**LIST OF TASKS**
A: List every Chinese or Korean term for a weapon that appears in the Fire Cart passage below.
B: Please extend the Fire Cart passage below, picking up after its final sentence.

**PAGE EXCERPT**
• • • • • • •
4) Fire Cart (or the ‘multiple rocket launcher’ from early 15th century AD) –
In our entry for the fire lance, we fleetingly mentioned how Chinese engineers made use of makeshift gunpowder weapon systems crafted from old components of mechanical catapults. The continuation of this design evolution was fueled by the propulsion advantage of shaped gunpowder charges carried by the fire arrows (that eschewed the need for mechanical bows). This finally led to the creation of actual rockets that could be ignited via fuses, and then launched autonomously. In fact, many handheld ‘Huo Jian’ rocket launchers were already developed by the early Ming period. Going by this logical progression of the technology, Chinese military engineers also wanted to create denser projectile fields that would have been far more effective when dealing with massed body of enemy soldiers. Such tactical measures were only possible by grouping the rockets together from a large number of launchers placed in carts; and hence these designs finally gave way to the Fire Cart or the Huo Che (or Hwacha in Korean).
In terms of history, the special Huo Che armed military units saw action in the Jingnan war that took place from 1401-1403 AD. The gunpowder weapon system in itself was manned by four people, and was composed of a wheeled cart that was generally equipped with two types of rocket launchers – with four of one type on the top, and two of the second type along the sides. The engineers devised the contraption in such a manner that would allow the launchers to fire at once or in a sequential manner (for a more sustained fire rate). To that end, the Huo Che was surely a potent military machine that could fire up to a whopping 320 rockets from its six tubes! In other words, the gunpowder mechanism can be perceived as a 15th century precursor to the contemporary multiple rocket launcher.
• • • • • • •
**SUPPLIED ENTRIES**
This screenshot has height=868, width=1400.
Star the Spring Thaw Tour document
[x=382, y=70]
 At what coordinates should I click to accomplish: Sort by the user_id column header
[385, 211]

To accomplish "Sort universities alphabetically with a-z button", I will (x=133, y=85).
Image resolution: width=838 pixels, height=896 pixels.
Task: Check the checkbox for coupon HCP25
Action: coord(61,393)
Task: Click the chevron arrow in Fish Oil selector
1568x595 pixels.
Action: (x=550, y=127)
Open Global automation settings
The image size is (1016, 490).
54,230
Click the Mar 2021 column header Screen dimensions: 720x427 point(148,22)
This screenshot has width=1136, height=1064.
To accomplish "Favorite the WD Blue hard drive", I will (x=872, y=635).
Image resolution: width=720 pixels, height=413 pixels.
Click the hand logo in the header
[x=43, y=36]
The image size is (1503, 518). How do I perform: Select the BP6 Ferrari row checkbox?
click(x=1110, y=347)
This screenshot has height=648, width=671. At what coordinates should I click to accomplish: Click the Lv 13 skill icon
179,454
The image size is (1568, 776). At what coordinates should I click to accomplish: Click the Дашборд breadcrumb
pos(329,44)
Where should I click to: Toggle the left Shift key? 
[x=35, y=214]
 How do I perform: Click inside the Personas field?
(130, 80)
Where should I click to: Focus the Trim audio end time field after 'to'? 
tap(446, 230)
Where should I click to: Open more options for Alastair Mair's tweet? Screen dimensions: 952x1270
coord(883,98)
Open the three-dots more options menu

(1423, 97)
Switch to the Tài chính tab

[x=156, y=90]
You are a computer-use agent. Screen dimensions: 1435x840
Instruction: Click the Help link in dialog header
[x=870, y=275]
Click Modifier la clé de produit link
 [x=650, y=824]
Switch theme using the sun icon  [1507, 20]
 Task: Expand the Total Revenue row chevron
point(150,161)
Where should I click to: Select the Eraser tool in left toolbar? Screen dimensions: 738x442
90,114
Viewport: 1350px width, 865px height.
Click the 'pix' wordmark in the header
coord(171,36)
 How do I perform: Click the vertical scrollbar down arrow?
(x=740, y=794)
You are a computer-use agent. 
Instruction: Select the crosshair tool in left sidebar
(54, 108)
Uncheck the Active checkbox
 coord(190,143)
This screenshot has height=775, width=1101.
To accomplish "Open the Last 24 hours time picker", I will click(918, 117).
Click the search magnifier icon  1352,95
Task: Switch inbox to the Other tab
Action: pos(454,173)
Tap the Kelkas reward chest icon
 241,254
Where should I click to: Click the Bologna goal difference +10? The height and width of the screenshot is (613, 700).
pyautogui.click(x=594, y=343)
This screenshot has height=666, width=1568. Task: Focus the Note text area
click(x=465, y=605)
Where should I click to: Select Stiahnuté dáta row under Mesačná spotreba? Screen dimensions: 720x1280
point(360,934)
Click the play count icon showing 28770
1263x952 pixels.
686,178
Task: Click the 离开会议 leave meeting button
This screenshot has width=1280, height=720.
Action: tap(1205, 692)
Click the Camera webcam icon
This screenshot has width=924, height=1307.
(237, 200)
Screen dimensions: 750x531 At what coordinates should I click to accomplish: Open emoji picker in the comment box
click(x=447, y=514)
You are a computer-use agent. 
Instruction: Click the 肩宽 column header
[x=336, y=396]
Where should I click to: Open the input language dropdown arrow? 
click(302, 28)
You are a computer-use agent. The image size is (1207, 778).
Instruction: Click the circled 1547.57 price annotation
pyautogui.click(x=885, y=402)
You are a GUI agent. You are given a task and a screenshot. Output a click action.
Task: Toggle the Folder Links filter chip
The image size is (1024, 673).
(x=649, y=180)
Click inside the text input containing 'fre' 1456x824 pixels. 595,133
• • • • • • •
**ANSWERS FOR EACH ITEM**
A: Huo Jian, Huo Che, Hwacha

B:
5) Congreve Rocket (or the ‘solid fuel rocket’ from early 19th century AD) –
Impressed by the Indian-made Mysorean rockets (used as weapons against the British), the Congreve Rocket was an artillery rocket developed by Sir William Congreve in 1804. Contrived at the the Royal Laboratory Woolwich, the first of these gunpowder rockets were actually designed by reverse-engineering their Indian counterparts that were salvaged after the Anglo-Mysore battles. However, Congreve also improved the weapon technology by concocting a new propellant mixture and crafting the shell from sturdy sheet iron (instead of cardboard layers). The sophistication of this design was evident from the incorporation of a hollow iron head that could be loaded with various projectiles, including shrapnel (directed against soldiers), explosives (directed against fortified positions), and even incendiary objects (for usage against ships and buildings).
Furthermore, as a result of the specialized propellant mixture and its monitored quantity, the solid fuel rockets sometimes exceeded the range of 1,000 yards – which was more than the range achieved by cannons of that age. And quite interestingly, the historical use (and effects) of the Congreve Rockets seemingly made their significant impact on the American culture. In that regard, the 19th century British war vessel HMS Erebus was designed as rocket-firing ship that out-ranged most fort cannons. Consequently, it took part in the bombardment of Fort McHenry during the Battle of Baltimore (in the War of 1812), and fired more than a thousand rockets over a period of 25 hours, in 3rd September, 1814. In spite of the massive scale of the attack, the fort had not surrendered, with the American flag still fluttering during the next day’s dawn. This inspired Francis Scott Key to compose the ‘Star Spangled Banner‘; and the fifth line of the first verse of this anthem/poem reads – “And the rockets’ red glare, the bombs bursting in air”. This alludes to the 32-lb Congreve rockets that were fired during the momentous military action.